» **ИССЛЕДУЕМЫЙ ТЕКСТ**:
◇ ◇ ◇

Сама Ирэна продолжила работу в Социальном патронаже, создавала приюты для детей и старых людей. Ею был создан «Центр опеки матери и ребенка».
В 1947 году она вышла замуж за Штефана Згжембского (в реальности еврея Адама Цельникиера), с которым познакомилась ещё в студенческие годы и роман с которым у неё начался как раз перед нападением Германии. Родила дочь Янину и сына Адама. Ещё один мальчик, Анджей, умер через одиннадцать дней после преждевременных родов. Которые случились у неё в 1949 году во время жёсткого допроса органами госбезопасности коммунистической Польши. Дело в том, что «Жегота» финансировалась при участии «буржуазного» польского правительства в изгнании и сотрудничала с его вооружёнными силами (Армия Крайова). И следователи пытались выяснить роль Сендлер в их деятельности. И хотя со временем польские власти оставили Ирэну в покое, она чувствовала их неприязненное отношение к себе вплоть до падения коммунистического режима.

◇ ◇ ◇

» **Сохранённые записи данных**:
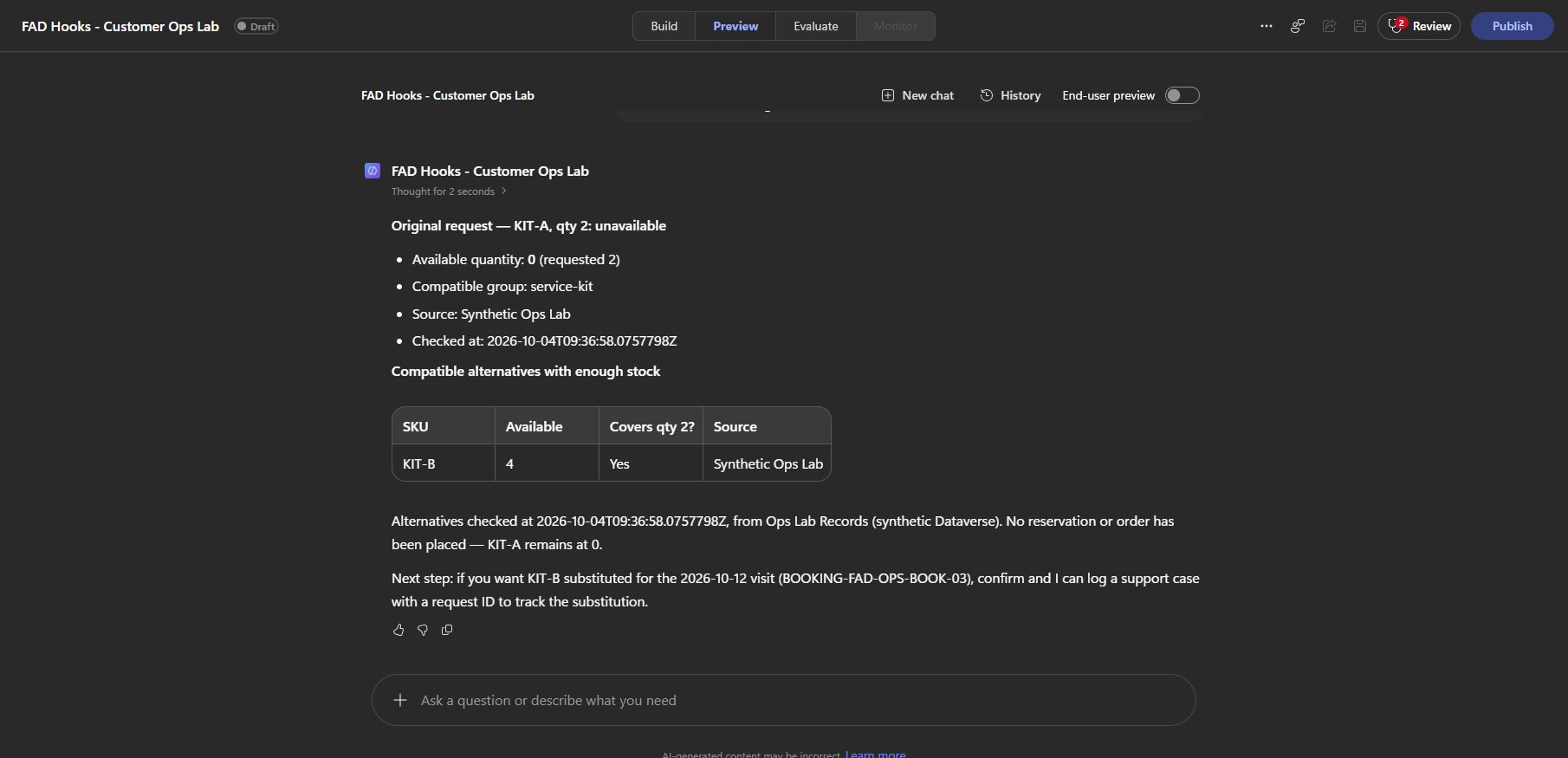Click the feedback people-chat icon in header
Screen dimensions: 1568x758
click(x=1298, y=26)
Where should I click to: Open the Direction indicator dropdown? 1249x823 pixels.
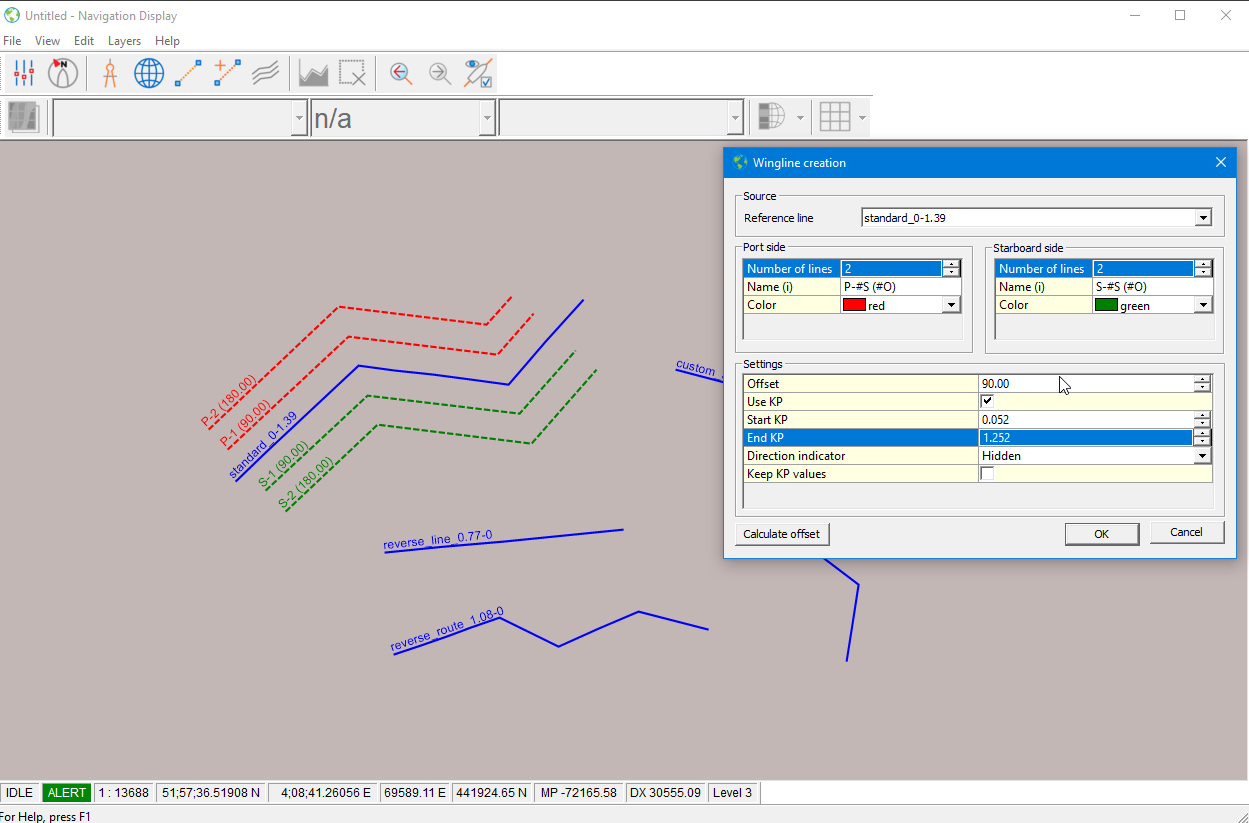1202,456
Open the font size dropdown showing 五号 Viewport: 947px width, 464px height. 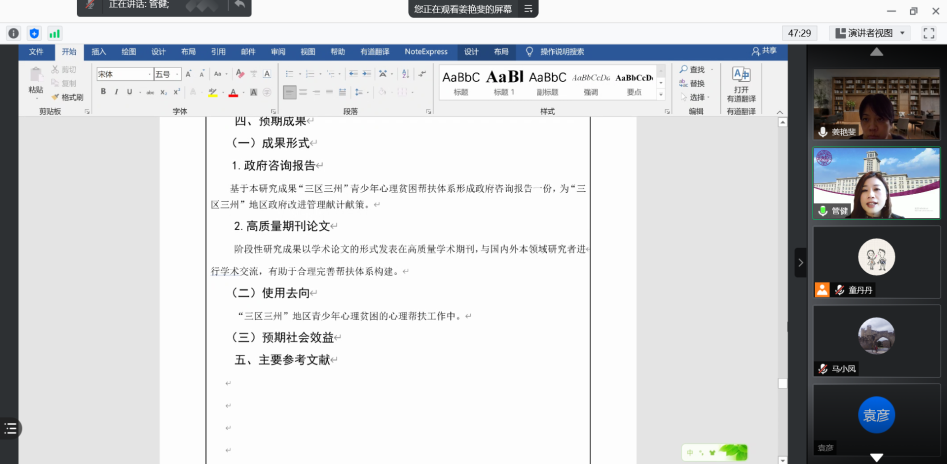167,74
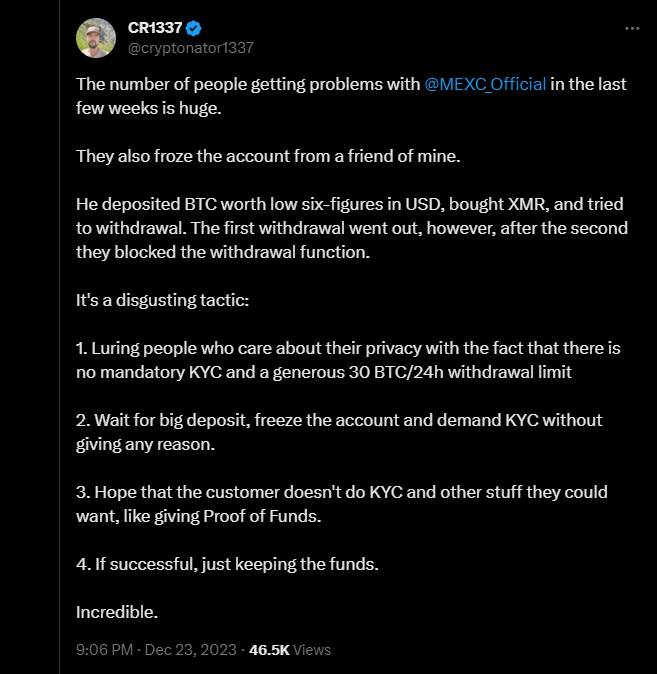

◇ ◇ ◇

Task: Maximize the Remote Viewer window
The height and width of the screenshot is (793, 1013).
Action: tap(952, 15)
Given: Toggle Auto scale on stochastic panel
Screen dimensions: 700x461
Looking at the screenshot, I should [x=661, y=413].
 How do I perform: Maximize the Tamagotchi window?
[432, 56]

◇ ◇ ◇

» **ЗАДАНИЯ И УПРАЖНЕНИЯ**:
- A) Перепишите из текста об Ирене Сендлер фрагмент, начиная со слов «В 1947 году» и заканчивая словами «падения коммунистического режима.» включительно.
- B) Ответьте на вопросы по тексту об Ирене Сендлер:
(i) Какой центр создала Ирэна?
(ii) В каком году она вышла замуж?
(iii) Как звали мальчика, который умер через одиннадцать дней после преждевременных родов?

» **ОТВЕТЫ**:
- A)
В 1947 году она вышла замуж за Штефана Згжембского (в реальности еврея Адама Цельникиера), с которым познакомилась ещё в студенческие годы и роман с которым у неё начался как раз перед нападением Германии. Родила дочь Янину и сына Адама. Ещё один мальчик, Анджей, умер через одиннадцать дней после преждевременных родов. Которые случились у неё в 1949 году во время жёсткого допроса органами госбезопасности коммунистической Польши. Дело в том, что «Жегота» финансировалась при участии «буржуазного» польского правительства в изгнании и сотрудничала с его вооружёнными силами (Армия Крайова). И следователи пытались выяснить роль Сендлер в их деятельности. И хотя со временем польские власти оставили Ирэну в покое, она чувствовала их неприязненное отношение к себе вплоть до падения коммунистического режима.

- B)
(i) Ирэна создала «Центр опеки матери и ребенка».
(ii) Она вышла замуж в 1947 году.
(iii) Мальчика звали Анджей.